_Exercise instructions:_ Rewrite the records starting at the line containing "has height=720, width=1280." and ending at the line containing "Looking at the image, I should click on (867, 52).", substituting "Open in browser" for "Open in app" and leaving everything else unchanged.

_Exercise inputs:_
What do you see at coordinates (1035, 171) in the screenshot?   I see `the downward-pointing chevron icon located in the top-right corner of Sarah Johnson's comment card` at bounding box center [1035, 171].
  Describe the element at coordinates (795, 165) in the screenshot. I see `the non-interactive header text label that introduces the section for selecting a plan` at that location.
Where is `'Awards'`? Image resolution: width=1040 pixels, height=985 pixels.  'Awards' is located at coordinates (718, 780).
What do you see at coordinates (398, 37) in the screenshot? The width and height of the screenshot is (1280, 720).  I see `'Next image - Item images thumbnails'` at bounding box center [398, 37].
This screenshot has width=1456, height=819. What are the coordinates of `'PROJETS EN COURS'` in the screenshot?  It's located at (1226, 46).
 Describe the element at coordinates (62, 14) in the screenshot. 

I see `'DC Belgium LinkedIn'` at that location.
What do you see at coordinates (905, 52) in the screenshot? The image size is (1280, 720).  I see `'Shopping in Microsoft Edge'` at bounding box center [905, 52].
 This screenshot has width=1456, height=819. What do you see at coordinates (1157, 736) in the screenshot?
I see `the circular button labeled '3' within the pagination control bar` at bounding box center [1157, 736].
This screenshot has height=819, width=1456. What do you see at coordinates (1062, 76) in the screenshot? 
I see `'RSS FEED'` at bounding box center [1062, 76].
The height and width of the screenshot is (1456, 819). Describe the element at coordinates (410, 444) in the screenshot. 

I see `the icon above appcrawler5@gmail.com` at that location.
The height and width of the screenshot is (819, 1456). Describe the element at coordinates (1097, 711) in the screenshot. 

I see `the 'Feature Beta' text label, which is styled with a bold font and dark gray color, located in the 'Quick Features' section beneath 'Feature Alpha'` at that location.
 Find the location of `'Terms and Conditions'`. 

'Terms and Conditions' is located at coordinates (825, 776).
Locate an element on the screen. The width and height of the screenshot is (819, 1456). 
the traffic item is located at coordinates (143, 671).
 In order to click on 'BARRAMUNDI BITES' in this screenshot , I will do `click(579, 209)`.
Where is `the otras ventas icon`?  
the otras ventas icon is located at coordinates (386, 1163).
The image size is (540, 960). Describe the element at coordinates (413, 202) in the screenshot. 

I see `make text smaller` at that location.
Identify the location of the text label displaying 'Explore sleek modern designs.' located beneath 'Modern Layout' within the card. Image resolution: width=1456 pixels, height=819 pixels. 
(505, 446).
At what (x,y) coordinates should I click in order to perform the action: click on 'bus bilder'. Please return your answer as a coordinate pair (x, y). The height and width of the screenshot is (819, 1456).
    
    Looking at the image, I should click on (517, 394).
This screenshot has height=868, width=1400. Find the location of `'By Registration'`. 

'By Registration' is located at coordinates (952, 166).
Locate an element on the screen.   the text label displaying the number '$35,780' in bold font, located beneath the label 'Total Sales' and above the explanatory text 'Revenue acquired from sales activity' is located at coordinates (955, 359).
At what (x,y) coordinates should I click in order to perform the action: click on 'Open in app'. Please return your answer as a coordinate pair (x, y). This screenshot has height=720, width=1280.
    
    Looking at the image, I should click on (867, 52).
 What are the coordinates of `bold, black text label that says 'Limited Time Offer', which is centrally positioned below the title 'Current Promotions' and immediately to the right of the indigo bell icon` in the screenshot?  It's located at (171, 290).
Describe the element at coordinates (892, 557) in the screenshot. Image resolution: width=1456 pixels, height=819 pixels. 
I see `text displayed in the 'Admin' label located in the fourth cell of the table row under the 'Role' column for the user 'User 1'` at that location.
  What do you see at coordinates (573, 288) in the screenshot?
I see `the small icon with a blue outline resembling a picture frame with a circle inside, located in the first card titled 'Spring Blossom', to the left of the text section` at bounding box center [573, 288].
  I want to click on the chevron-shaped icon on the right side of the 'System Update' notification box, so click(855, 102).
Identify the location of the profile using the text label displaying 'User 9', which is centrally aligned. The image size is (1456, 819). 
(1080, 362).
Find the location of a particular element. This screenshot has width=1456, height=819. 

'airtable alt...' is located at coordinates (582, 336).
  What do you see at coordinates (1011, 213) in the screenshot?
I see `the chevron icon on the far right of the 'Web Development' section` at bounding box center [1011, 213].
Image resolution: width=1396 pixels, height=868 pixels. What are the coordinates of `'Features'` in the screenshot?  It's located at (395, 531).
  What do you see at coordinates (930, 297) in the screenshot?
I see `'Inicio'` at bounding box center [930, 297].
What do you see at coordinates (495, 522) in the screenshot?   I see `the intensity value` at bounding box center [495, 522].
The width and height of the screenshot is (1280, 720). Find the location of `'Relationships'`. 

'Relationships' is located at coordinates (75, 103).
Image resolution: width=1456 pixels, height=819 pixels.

_Full output:_
At what (x,y) coordinates should I click in order to perform the action: click on 'Open in browser'. Please return your answer as a coordinate pair (x, y). This screenshot has height=720, width=1280.
    
    Looking at the image, I should click on (867, 52).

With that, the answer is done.